For a long time in history, movies have been used as a method of escapism. In the 1920’s (aka the era of flappers and jazz music) “talkies” were an obvious form of escapism. Hence, as one world war ended, another one was beginning and some people were too glued to the screen to notice.

1920s movie theatre (source)
1920s movie theatre (source)

Sometimes I wonder if a similar phenomenon, if you can call it that, is happening now. I was at a movie theatre a few weeks ago and I noticed that the sign outside the theatre said: “Your escape starts at 7:25.” The word ‘escape’ obviously referred to people using the movies to escape from their lives.

It is great that art can provide an escape for people. Songs, movies, TV shows, and poems (just to name a few) can help people get through difficult times, by describing their situation in lyrics or offering inspiration. With this being said, though, I don’t think this kind of escapism actually resolves a person’s problems.

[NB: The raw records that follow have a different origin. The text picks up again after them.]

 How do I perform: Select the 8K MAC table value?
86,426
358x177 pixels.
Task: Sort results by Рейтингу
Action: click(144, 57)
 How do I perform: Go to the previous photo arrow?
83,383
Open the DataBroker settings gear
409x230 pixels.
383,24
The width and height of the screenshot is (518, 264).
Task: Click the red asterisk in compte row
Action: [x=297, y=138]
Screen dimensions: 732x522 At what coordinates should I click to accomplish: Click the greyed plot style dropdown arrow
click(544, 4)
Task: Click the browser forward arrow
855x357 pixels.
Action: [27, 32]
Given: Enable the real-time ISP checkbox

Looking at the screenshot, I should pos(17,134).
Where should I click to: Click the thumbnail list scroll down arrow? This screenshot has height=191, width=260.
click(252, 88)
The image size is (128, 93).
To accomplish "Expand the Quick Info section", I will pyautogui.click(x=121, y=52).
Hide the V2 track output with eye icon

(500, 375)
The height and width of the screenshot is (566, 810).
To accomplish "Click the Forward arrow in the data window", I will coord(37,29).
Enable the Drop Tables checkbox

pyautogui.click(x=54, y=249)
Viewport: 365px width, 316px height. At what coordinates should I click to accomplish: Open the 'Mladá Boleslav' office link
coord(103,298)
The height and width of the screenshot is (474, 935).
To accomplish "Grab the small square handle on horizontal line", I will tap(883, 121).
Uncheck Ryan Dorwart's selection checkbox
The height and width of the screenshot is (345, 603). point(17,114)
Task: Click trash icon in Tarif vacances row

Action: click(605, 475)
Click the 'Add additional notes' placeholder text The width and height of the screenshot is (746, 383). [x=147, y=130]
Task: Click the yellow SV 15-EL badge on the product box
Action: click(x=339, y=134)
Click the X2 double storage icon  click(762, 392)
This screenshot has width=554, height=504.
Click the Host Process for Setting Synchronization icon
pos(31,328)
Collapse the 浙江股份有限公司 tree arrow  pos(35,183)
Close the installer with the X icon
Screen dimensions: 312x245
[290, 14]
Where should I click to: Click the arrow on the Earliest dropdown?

Increasingly, we are seeing movies that mimic real-life situations and issues. Still though, there is a huge difference between a movie about an issue, and the real issue. We’re escaping into art that mimics life, but the reality is that watching a documentary about environment collapsing isn’t the same as doing something about it (though documentaries do often inspire people to do something about it!).

I think that part of the reason more people don’t do something about issues such as the environment isn’t because they are incapable (because in reality, we are all capable of making a change), or unmotivated. I think it is because we expect someone else to do it.

We see it all the time in movies; a hero comes in and saves the day. Although this hero has often overcome adversity (allowing us to relate to the character), they have often been “made the hero” because of another factor – for example, a prophecy, magic, or super powers from an alien planet.

We expect Superman to save the day. (source)
We expect Superman to save the day. (image source)

We are so familiar with heroes saving the world in movies that we expect them to do the same for the offscreen world. This is a huge part of the problem, because a man in a cape isn’t going to swoop down from the sky and make the world a better place. When we escape into movies, we can deceive ourselves into thinking this is the case.

If we must use movies to escape, then we should look at them with a critical eye. There are huge parallels between movies and real life. If we can look at how a certain problem is solved in a movie it might give us ideas about solving it in real life.

However, typically the solution to the problem in a movie is a hero. So what do you do when Superman doesn’t save the day?

Be your own hero. Step up, and save the day in whatever way possible. I believe if we all did this, the world would mirror the movies in that maybe we would have a happy ending.